Pinilla, Embarba y De Miguel fueron la cúpula. El resto entraron en el juego de la ilegalidad con recompensada consciencia. Y, de telón de fondo, un pueblo que por entonces, hace 15 años, solo tenía mil vecinos y que sirvieron de coartada perfecta, destinatarios del derroche de fondos públicos con los que la alcaldesa les contentaba y se garantizaba votos: viajes vacacionales gratis, becas, fiestas de órdago, ayudas económicas... A los vecinos que esto no les cuadraba quedaban marcados por la alcaldesa y sus fieles.

De humildes orígenes

Mariví Pinilla nació el día de San Valentín (14 de febrero) de 1957. A los 14 años tuvo que dejar los estudios porque su padre falleció en un accidente de tráfico en La Muela. Al drama personal se le unió el revés para una economía familiar que hasta entonces no había sido boyante. Con 14 años, Mariví tuvo que dedicarse a ayudar a su madre -con otros tres hijos y una hija- para salir adelante.

La alcaldía, «heredada»

Seis años después, recién estrenada en la veintena, se casó con Juan Antonio Embarba. Corría el año 1978. El matrimonio probó suerte con una granja de conejos. Después montaron varias más.
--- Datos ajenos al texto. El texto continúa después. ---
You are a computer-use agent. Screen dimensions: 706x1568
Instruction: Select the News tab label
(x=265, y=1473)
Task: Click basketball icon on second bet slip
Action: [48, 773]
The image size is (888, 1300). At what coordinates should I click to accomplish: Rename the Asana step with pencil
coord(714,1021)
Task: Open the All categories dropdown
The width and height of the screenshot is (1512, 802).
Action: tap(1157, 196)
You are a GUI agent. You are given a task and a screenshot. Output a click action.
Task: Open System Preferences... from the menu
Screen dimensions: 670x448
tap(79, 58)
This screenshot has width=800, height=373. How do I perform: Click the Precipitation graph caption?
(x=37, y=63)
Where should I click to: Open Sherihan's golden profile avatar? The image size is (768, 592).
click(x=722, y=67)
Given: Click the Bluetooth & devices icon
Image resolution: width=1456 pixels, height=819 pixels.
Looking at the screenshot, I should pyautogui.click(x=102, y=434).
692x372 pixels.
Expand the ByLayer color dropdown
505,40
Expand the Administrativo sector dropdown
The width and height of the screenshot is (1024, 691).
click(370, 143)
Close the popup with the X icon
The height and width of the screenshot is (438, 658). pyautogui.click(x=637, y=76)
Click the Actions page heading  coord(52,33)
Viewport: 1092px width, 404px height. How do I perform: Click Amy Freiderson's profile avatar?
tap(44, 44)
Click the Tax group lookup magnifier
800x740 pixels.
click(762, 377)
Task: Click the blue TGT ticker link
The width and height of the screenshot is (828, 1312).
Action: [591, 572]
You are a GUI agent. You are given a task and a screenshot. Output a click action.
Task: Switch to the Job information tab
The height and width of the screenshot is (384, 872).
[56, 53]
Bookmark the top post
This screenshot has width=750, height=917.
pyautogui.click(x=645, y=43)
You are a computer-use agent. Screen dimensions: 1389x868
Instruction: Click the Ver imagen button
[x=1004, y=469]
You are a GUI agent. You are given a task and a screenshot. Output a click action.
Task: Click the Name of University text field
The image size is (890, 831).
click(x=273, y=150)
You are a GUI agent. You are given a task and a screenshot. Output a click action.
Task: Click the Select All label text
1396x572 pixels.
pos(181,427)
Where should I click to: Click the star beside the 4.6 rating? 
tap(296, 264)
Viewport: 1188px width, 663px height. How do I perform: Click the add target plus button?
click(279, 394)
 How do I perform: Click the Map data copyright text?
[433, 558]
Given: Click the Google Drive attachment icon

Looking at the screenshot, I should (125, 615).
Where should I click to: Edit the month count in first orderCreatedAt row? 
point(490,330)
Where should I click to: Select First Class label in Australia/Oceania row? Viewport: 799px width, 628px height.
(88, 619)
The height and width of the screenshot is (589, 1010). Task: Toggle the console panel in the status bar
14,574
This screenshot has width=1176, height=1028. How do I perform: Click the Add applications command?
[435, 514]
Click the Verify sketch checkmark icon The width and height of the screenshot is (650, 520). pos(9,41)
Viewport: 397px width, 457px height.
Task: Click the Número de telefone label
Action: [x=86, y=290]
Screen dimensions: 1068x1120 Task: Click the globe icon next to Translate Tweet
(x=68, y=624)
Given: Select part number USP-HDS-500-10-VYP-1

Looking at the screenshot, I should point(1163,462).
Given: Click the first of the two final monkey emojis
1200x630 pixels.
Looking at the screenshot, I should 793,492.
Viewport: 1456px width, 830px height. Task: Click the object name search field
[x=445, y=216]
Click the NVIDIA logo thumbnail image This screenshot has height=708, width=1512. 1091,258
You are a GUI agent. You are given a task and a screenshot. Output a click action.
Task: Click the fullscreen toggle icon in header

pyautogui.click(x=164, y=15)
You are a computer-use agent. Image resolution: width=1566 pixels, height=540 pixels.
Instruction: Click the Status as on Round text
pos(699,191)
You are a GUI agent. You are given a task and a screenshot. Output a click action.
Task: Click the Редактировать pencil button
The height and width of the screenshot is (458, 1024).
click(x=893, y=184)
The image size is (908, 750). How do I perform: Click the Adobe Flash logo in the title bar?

Por aquellos años, el alcalde era un primo de Pinilla, Carmelo Aured, ahora también condenado. Fue quien le pasó el testigo a Mariví, que en 1987 se estrenó en el cargo con el CDS y luego se pasó al PAR. Se mantuvo de alcaldesa durante 24 años, hasta las elecciones de 2011 -dos años después de ser detenida-. No soltó el cargo ni durante los cuatro meses que estuvo en prisión provisional.

Viento, ladrillo y corrupción

En los 90, La Muela despegó con la energía eólica y empezó a ganar brillo la economía familiar de Pinilla. La instalación masiva de aerogeneradores les sirvió para ir abonando el terreno, pero el gran trampolín para la trama corrupta les llegó con el «boom» del ladrillo.

Durante más de diez años se prolongó un sistema corrupto que se cimentó sólidamente en 1998. Aquel año la alcaldesa Pinilla impulsó una sociedad municipal urbanística y un gran polígono industrial en premeditada coordinación con el empresario Julián de Miguel. Mientras tanto, se aceleraban las recalificaciones y las edificaciones residenciales. La máquina de la corrupción había quedado lista para funcionar a pleno rendimiento.

El matrimonio Embarba-Pinilla se aficionó a comprar terrenos que rápidamente pasaban de ser rústicos a edificables. Y, a la par, proliferaba el dinero negro de las comisiones ilegales. Su fortuna subió peldaños año tras año: coches de postín, casas, propiedades inmobiliarias y un tren de vida que dejaba claro que el dinero entraba a buen ritmo en la familia de Pinilla. Compraron una villa caribeña en la República Dominicana, viviendas en la Costa del Sol...

La denuncia que destapó el entramado

El 18 de marzo de 2009 se destapó el lodo. La alcaldesa fue arrestada y meses después se separaba de su marido para emprender una relación sentimental con una mujer.

Pinilla fue detenida tras una investigación policial que arrancó gracias a las denuncias presentadas por un excuñado y una prima política de Mariví Pinilla.

Las pesquisas demostraron que las sospechas denunciadas estaban más que fundadas. Y, de paso, se desmoronó el cartón-piedra de la artificial bonanza que durante años exhibió el Ayuntamiento regido por Pinilla. Los excesos y caras bravuconadas de esa «Marbella maña» dejaron al Consistorio con una deuda de 33 millones de euros. A día de hoy aún asciende a 16 millones en un pueblo de 5.000 vecinos.